À ce stade, aucune modification structurelle n’a été votée pour 2026 : le barème, le seuil et l’abattement de 30 % sur la résidence principale restent inchangés. Plusieurs scénarios de réforme circulent toutefois pour le PLF 2027, ce qui rend essentielle une veille fiscale active. Pour suivre l’actualité de l’investissement immobilier et les évolutions législatives, nous vous recommandons de consulter régulièrement notre rubrique dédiée.
Notre conseil d’expert : ne sous-estimez jamais la valorisation de vos biens. L’administration dispose désormais d’outils de croisement (DVF, BNF, données notariales) qui rendent les sous-évaluations facilement détectables. Mieux vaut déclarer une valeur fondée sur des références récentes et conserver les justificatifs (estimations notariales, comparables locaux).

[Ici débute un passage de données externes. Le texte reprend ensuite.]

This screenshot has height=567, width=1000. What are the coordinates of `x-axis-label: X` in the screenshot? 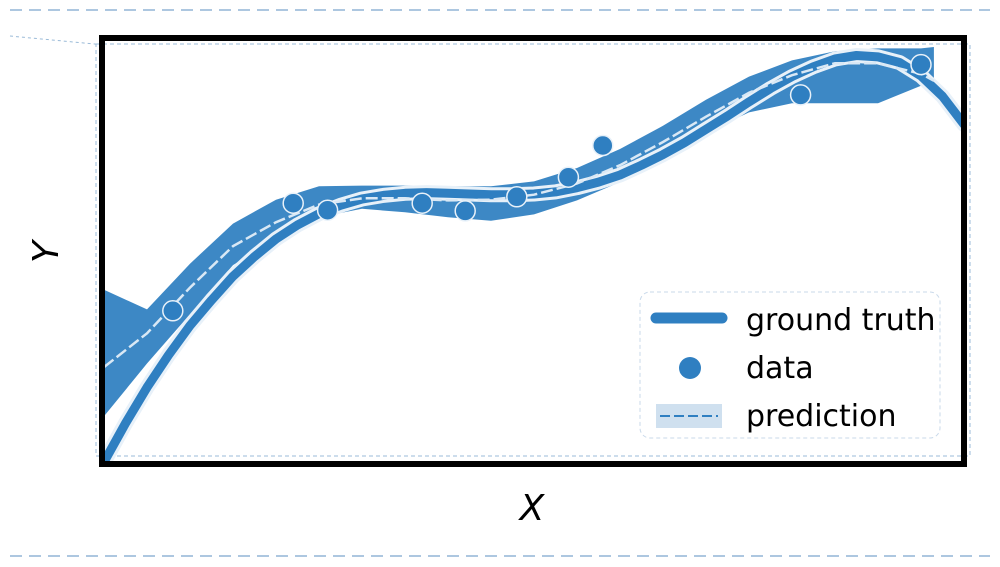 It's located at (532, 508). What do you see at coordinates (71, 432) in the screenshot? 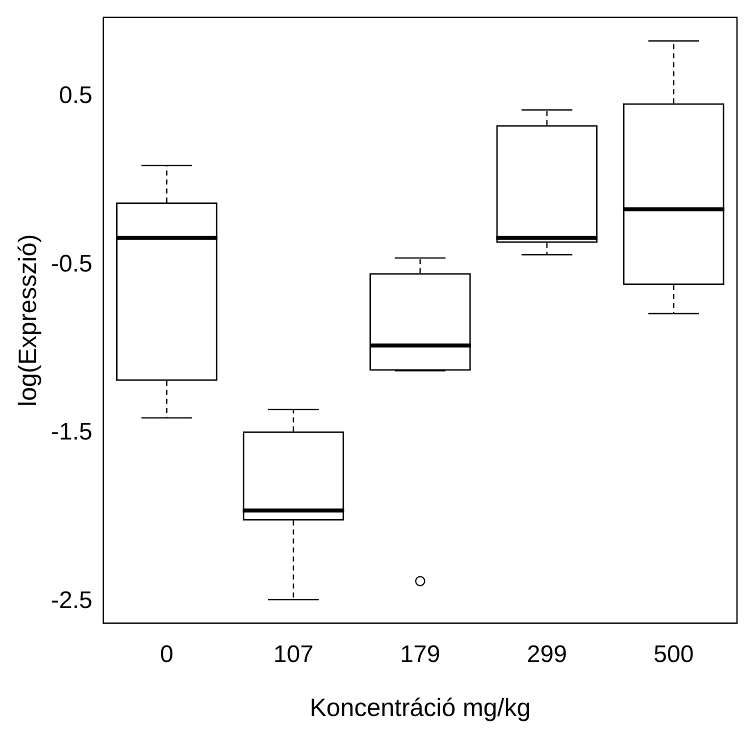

FAQ : questions fréquentes sur l’IFI 2026
Quand déclarer l’IFI en 2026 ?
La déclaration IFI doit être déposée en ligne entre le 21 mai et le 5 juin 2026, selon votre département de résidence. Pour les non-résidents, la date limite est fixée au 21 mai 2026 à 23h59. La déclaration papier (uniquement pour les contribuables exemptés de télédéclaration) doit parvenir au centre des impôts avant le 21 mai 2026.

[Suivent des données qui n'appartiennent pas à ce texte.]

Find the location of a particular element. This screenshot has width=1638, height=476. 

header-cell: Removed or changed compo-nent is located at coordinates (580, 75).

Quelles sont les nouvelles règles de l’IFI en 2026 ?
Aucune réforme structurelle n’est entrée en vigueur en 2026. Le barème progressif de 0,5 % à 1,5 %, le seuil de 1,3 M€ et l’abattement de 30 % sur la résidence principale restent stables. Les débats parlementaires actuels portent sur une éventuelle taxation de la fortune improductive mais aucune mesure n’a été adoptée pour cette année d’imposition.
Comment calculer le nouvel IFI pour 2026 ?
Le calcul suit quatre étapes : valoriser vos biens au 1er janvier 2026 (avec l’abattement de 30 % sur la RP), déduire votre passif éligible, appliquer le barème progressif par tranches, puis vérifier la décote (entre 1,3 et 1,4 M€) et le plafonnement à 75 % des revenus. Un patrimoine net de 2 M€ génère ainsi environ 7 400 € d’IFI brut.
Quelles sont les tranches d’imposition pour l’IFI en 2026 ?
Le barème comporte six tranches : 0 % jusqu’à 800 000 €, 0,5 % de 800 001 à 1 300 000 €, 0,7 % de 1 300 001 à 2 570 000 €, 1 % de 2 570 001 à 5 000 000 €, 1,25 % de 5 000 001 à 10 000 000 € et 1,5 % au-delà. L’imposition n’est effective qu’au-delà de 1,3 M€ de patrimoine net taxable.
Comment fonctionne le plafonnement à 75 % de l’IFI ?
Le plafonnement limite la somme de l’IFI, de l’impôt sur le revenu et des prélèvements sociaux à 75 % des revenus nets de l’année précédente. Si ce seuil est dépassé, l’excédent vient en réduction de l’IFI. Ce mécanisme protège particulièrement les contribuables dont le patrimoine immobilier est élevé mais dont les revenus restent modérés.
Peut-on déduire un crédit immobilier de l’IFI ?
Oui, le capital restant dû d’un emprunt immobilier contracté pour acquérir ou améliorer un bien imposable est déductible de l’assiette IFI. Les emprunts in fine font l’objet d’une déduction dégressive (calculée comme si le capital s’amortissait linéairement). Les dettes adossées à des biens exonérés ne sont pas déductibles.
Un don à une fondation réduit-il vraiment l’IFI ?
Oui, un don à une fondation reconnue d’utilité publique ouvre droit à une réduction d’IFI de 75 % du montant donné, plafonnée à 50 000 € par an. Pour bénéficier de cette réduction, le don doit être effectué avant la date limite de déclaration. Concrètement, un don de 10 000 € efface 7 500 € d’IFI, ce qui revient à un coût net de 2 500 € pour le donateur.